Pixels is a 2015 science fiction comedy film directed by Chris Columbus, written by Tim Herlihy and Timothy Dowling, and produced by Columbus, Adam Sandler, Allen Covert, and Mark Radcliffe. Based on the 2010 short film of the same name by Patrick Jean, the film stars Sandler, Kevin James, Michelle Monaghan, Peter Dinklage, Josh Gad, and Brian Cox. Combining computer-animated video game characters and visual effects, the film follows an alien race misinterpreting video feeds of classic arcade games as a declaration of war, resulting in them invading Earth using technology inspired by 1980s games such as Pac-Man, Space Invaders, Arkanoid, Galaga, Centipede and Donkey Kong. To counter the invasion, the United States hires former arcade champions to lead the planet's defense. Principal photography on the film began on May 28, 2014, in Toronto; filming was completed in three months.

Produced by Columbus' 1492 Pictures and Sandler's Happy Madison Productions in association with LStar Capital and China Film Co. Ltd., Pixels was released theatrically in the United States on July 24, 2015, in 2D, 3D, and IMAX 3D formats, by Sony Pictures Releasing through its Columbia Pictures label. It received generally negative reviews and grossed $244 million worldwide against a production budget of between $88 million and $129 million, similar to other video game films, especially Wreck-It Ralph (2012), Hitman: Agent 47 (2015) and Need for Speed (2014).

Plot
At a video game arcade in 1982 with his friend Will Cooper, 13-year-old Sam Brenner seemingly loses a championship game of Donkey Kong to obnoxious Eddie "The Fireblaster" Plant. Videocassette footage of the event is included in a time capsule launched into space. In the present day, Brenner is an electronics installer while Cooper is the unpopular President of the United States. In Guam, the Andersen Air Force Base is besieged by an extraterrestrial force attacking in the form of Galaga and a soldier is abducted.

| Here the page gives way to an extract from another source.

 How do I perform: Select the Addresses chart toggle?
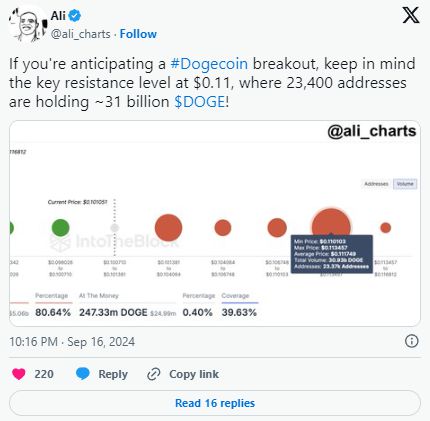pyautogui.click(x=376, y=184)
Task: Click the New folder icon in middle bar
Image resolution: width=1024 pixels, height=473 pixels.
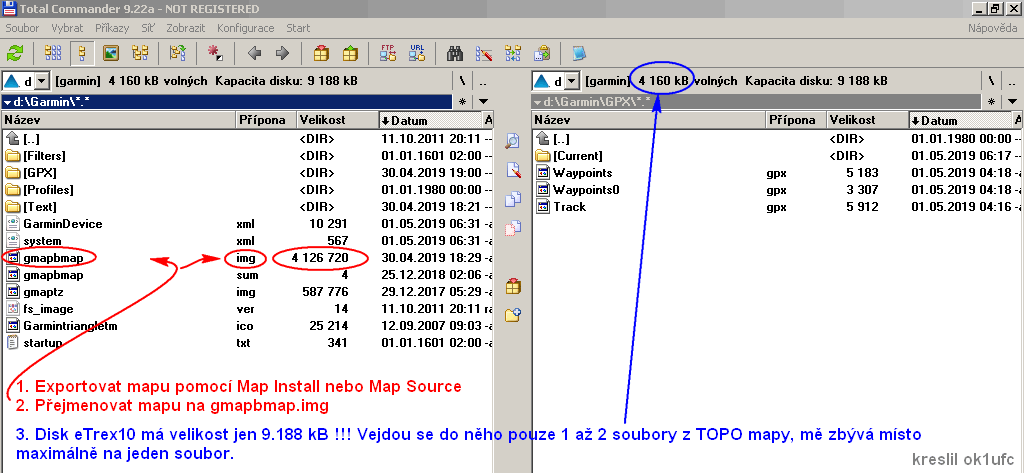Action: point(513,315)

Brenner works at the home of divorced U.S. Navy Commander Violet van Patten, and the two are separately summoned to the White House. Upon seeing the video footage and meeting with Ludlow "The Wonder Kid" Lamonsoff, Brenner deduces that the aliens have somehow mistaken the videocassette images for a declaration of war, and are attacking Earth with a strange technology that allows them to morph into the video games featured at the championship. The aliens interrupt a television broadcast using footage from the cassette, challenging the people of Earth to a battle where if the aliens win three times, they will conquer the planet. Brenner and Cooper are unable to stop one of the attacks as the Taj Mahal is damaged by the aliens in the form of Arkanoid and a bystander is abducted.

Brenner and Ludlow train Navy SEALs to play the games. Violet develops rayguns that are effective against the aliens. The team later heads to London, where the aliens attack Hyde Park in the form of Centipede. The soldiers begin to lose, so Brenner and Ludlow step in and shoot them down. The aliens send congratulations and a "trophy" in the form of the Duck Hunt dog to an old lady.

Ludlow and Cooper retrieve Eddie from a prison sentence for fraud before going to New York City. There, the team must fight an alien taking the form of a giant Pac-Man, playing as the ghosts. Toru Iwatani, creator of Pac-Man, tries to reason with Pac-Man peacefully, but gets his hand bitten off. Brenner, Ludlow, and Eddie overcome the challenge using modified Mini Cooper cars, but Violet notices Eddie moved at supersonic speeds around the board. Brenner is able to trick Pac-Man into going after him once the effects of the power pellet run out. They win Q*Bert as a trophy. During a celebratory party, however, the aliens announce that the challenge for the planet has been forfeited because someone cheated. Violet's son Matty discovers that not only did Eddie use a speed cheat during the battle against Pac-Man, but while playing Donkey Kong against Brenner as well. Eddie flees while Matty is abducted by the aliens.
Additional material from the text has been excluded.